Mit feinen wie pointierten Reimen griff derweil „Bosse-Hans“ Müller Welt- wie Lokalgeschehen auf. In Sachen Corona konnte man über seine Einschätzung streiten, da in der Bürgerhalle in Sachen Helau-Begeisterung, Ticketnachfrage aus allen Altersgruppen und körperlicher Nähe alles wie einst schien: „Aus heutiger Sicht sag ich ganz klar – es wird nie wieder so, wie es mal war.“ Mit Klartext zu Wladimir Putin, aber auch Sticheleien gen Münster (schließlich habe Helene Fischer einen Eppertshäuser „und keinen Rotkopf“ gewählt) und örtlichen Wildparkern traf er in ganz unterschiedlichen Ressorts ins Schwarze.
Reine Blödeleien, wie sie in Form von Witzvorträgen freilich zu jeder guten Fastnachtssitzung gehören, lieferten hingegen Reiner Sperl, Colin Murmann und Grundschüler Marc Sperl. Letzterer debütierte als Redner, fiel aber schon früher und noch knirpsiger als „Azubi“ des Sitzungspräsidenten mit seinem herrlichen „Eppertshaiser“ Schlappmaul auf. Er erzählte, seine Oma habe beim Feuerwehr-Rollenspiel im Schlafzimmer vom Opa „mehr Schlauch“ gefordert. Ein Gag, den man in dieser Kampagne zwar auch in anderen Sitzungen (zum Beispiel in Dieburg) hört, der deshalb aber nicht minder komisch ist.
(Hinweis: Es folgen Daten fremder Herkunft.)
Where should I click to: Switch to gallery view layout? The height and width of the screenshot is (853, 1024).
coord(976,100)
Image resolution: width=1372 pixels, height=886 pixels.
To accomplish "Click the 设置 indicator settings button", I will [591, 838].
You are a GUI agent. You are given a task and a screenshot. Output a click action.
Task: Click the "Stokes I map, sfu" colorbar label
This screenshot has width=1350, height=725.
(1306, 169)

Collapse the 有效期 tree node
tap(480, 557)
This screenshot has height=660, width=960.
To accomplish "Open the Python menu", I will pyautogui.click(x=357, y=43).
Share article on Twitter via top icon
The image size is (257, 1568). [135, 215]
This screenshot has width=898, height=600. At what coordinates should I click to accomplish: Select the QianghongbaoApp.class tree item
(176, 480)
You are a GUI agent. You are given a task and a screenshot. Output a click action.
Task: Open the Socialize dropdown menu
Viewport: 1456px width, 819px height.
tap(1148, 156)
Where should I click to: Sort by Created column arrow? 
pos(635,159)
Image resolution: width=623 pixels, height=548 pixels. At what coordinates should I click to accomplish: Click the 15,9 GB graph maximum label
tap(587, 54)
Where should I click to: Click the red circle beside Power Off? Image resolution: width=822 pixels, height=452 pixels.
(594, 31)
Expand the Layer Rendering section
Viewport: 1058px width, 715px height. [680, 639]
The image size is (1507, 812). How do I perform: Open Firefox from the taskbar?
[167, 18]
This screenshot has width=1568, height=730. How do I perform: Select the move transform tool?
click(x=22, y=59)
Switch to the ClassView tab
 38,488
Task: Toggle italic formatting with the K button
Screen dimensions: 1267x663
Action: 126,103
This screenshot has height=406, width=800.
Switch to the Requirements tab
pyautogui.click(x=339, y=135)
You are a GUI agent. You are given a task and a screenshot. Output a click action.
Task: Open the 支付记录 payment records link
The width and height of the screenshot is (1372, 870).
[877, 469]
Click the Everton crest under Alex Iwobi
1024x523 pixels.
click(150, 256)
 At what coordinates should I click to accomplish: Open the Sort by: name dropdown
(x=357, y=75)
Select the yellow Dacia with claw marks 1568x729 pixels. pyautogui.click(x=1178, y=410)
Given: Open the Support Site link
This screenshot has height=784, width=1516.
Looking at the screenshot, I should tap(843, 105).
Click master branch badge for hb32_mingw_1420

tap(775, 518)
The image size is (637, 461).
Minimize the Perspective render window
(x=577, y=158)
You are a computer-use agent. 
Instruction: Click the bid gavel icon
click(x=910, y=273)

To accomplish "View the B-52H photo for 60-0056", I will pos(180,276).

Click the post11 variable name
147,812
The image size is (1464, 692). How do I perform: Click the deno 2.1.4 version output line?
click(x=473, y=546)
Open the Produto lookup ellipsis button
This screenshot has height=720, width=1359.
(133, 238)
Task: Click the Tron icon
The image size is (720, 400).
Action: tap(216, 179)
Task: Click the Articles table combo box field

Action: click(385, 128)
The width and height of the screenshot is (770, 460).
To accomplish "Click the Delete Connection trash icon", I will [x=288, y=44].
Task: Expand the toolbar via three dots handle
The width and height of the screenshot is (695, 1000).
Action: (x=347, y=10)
Vor allem, weil ihn Marc Sperl wie seinen ganzen Vortrag in herzallerliebsten Dialekt rüberbringt. Er könnte jenen Weg gehen, den Colin Murmann – mittlerweile zum jungen Mann gereift und deshalb auch authentisch in seiner Rolle als Aushilfs-Taxifahrer – in der Eppertshäuser Narretei schon beschritten hat.
Ansonsten wurde in der Bürgerhalle bei der selbst ernannten „Mitmach-Sitzung“ Party mit der Offenbacher Guggemusik Ice Breakers, der Elferrats-Show und dem großen Finale der Los Crachos gemacht. Besonders beeindruckend, weil durchweg „hausgemacht“, waren einmal mehr die temporeichen und vielfältigen acht (!) FVCA-Tanzgruppen. Von den Jüngsten der Funnys (Trainerinnen: Kim Lübker, Selina Blickhan, Laura Ouaajoura) über die Jugendgarde (Viktoria Murmann, Vanessa Essinger, Laura Ouaajoura), One2Step (Laura Hürtgen, KIm Blickhan), die große Garde (Celine Grimm), die Showtanzgruppe (Iris Gotta), das Damenballett (Tanja Rick, Sabrina Dreher) und das Männerballett (Tatjana Gotta, Sandra Dormehl) bis hin zu den gar nicht eingerosteten „Knackfrisch“-Damen (Iris Gotta) traten Tänzerinnen und Tänzer den Beweis an: Alles hat sich in der Eppertshäuser Fastnacht in den beiden vergangenen Jahren dann glücklicherweise doch nicht verändert.